Originally, when I was thinking through my learning objectives for students when traveling to Spanish-speaking regions of the world, I wanted their experience to be more meaningful than your run-of-the-mill museum/castle-visiting-tour. I wanted to bring students to regions of the world that starkly contrasted with theirs and to make a central component of these experiences socially-conscious travel. With trips to Chiapas, Mexico in February of 2008 through Witness for Peace, and a more recent trip to Nicaragua last November through Global Exchange, I was able to accomplish a great deal of what I had hoped for as students were challenged to engage in economic, political, social and cultural issues. However, even as I found that what I was doing with students was unique among most high school experiences, I realized I wanted to go beyond this level of challenge for students engaged in the act of learning.
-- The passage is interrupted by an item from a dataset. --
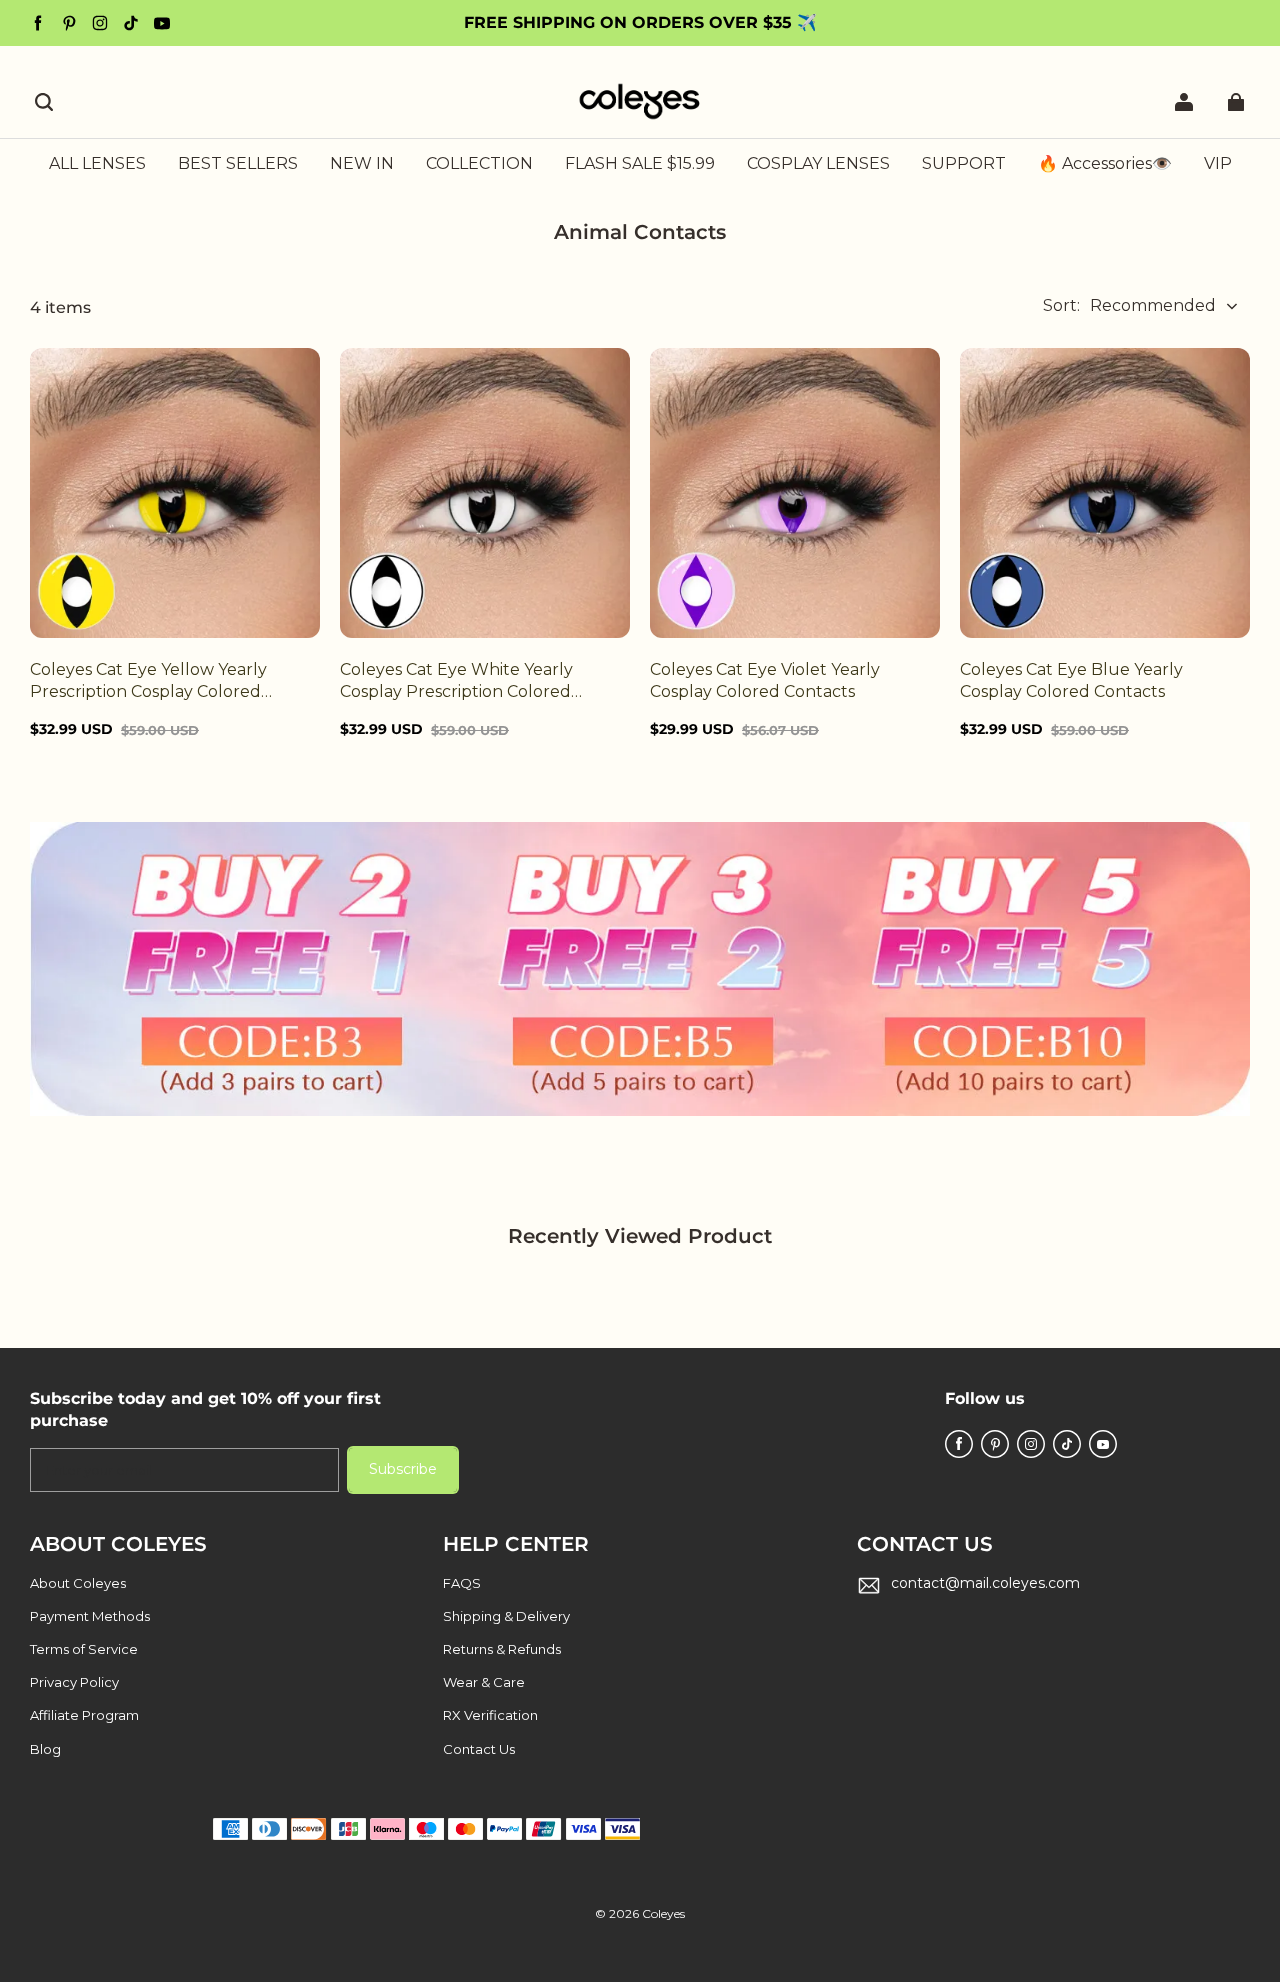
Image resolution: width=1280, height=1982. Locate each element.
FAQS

These two delegations of students to Chiapas and Nicaragua were amazing experiences for the students and me. It is evident in their successful community presentations around Missoula in schools, churches and the University of Montana, that they learned a great deal about the economics, politics, history and culture of Latin America. Two of the students who participated on these delegations are newly inaugurated board members with CAJA!

However, I believe there exists another level of learning and participation for us that goes beyond the experiences Global Exchange and Witness for Peace can provide. One of my goals is to critique the idea that travel experiences, even “socially-conscious” ones, should be viewed by the participants as a product to be consumed. Secondly, both Global Exchange and Witness for Peace presented our delegations to the communities of Nicaragua and Chiapas as consumers, albeit “fair” consumers learning about the advantages of Fair Trade over Free Trade. In both cases, we gave our money and in return we received an “experience” (i.e. a product) to “witness” firsthand the effects of global economics, U.S. foreign policy, etc. In return, we committed to telling our/their story upon return, which included a plea to our consumer society to buy Fair Trade.

From June 19-July12, 2009, I will be co-leading a group of 10 Montanans (5 graduating seniors, 3 returning seniors, 1 graduating U. of Montana student and my twin-sister who will be graduating from Carroll College in May) to Chiapas, Mexico for the first-ever Summer Language Exchange in the Zapatista community of Oventic, Chiapas, Mexico. Big Sky High School senior, Gabriel Doherty, will be co-leading this group as he approached me four months ago offering to make his co-direction his high school Senior Project.

It is my contention, that while this kind of travel is certainly valuable, it is through the act of accompaniment that learning goes beyond the intellectual absorption of ideas (including “walking a mile in another’s shoes”). Accompaniment, instead, embodies the concept of mutual aid. In this case, the students and the Zapatistas are pushed to stay open to divergent ideas and accompany each other as they work through the real lived history of their respective moments in time. The Zapatista language school does not provide a structure for learning, but instead expects learning to be self-generated (an aspect of their school that has frustrated misinformed revolutionary travelers). Again, their expectation is that if one is going to learn, they need to begin by asking what it is they want to learn, and no one will be there to prod one to ask.

The language school in Oventic offers Spanish and Tzotzil. I will be studying Tzotzil and the students will study Spanish. Our daily lessons consist of only a couple of hours of morning grammar and an hour of afternoon activity, while the biggest challenge provided in Oventic, as many who have gone through this experience claim, is figuring out what to do with oneself for the rest of each day. The Zapatistas are inviting us to generate for ourselves what we will learn. At the same time, our presence in their community for the three weeks provides much needed accompaniment, as U.S. military aid has resulted in the increased militarization of Mexico in general and Chiapas in particular. Moreover, we must also recognize that it is we, U.S. Americans, who could benefit a great deal from the accompaniment of Zapatistas; having their support as we face our own struggle for justice at home in the U.S. Instead of reinscribing the global economic order by using our economic privileges to consume one more product (even if those products are “greener and fairer”) we must, as is the mission of CAJA, “seek to fundamentally alter the unfair distribution of wealth, power and resources.” Accompaniment transcends the deficiency of consuming our way out of our current predicaments by doing our transformation. “We need to walk together. We need to do history together. We need to journey side by side, confronting whatever comes” (Staughton Lynd, Wobblies and Zapatistas).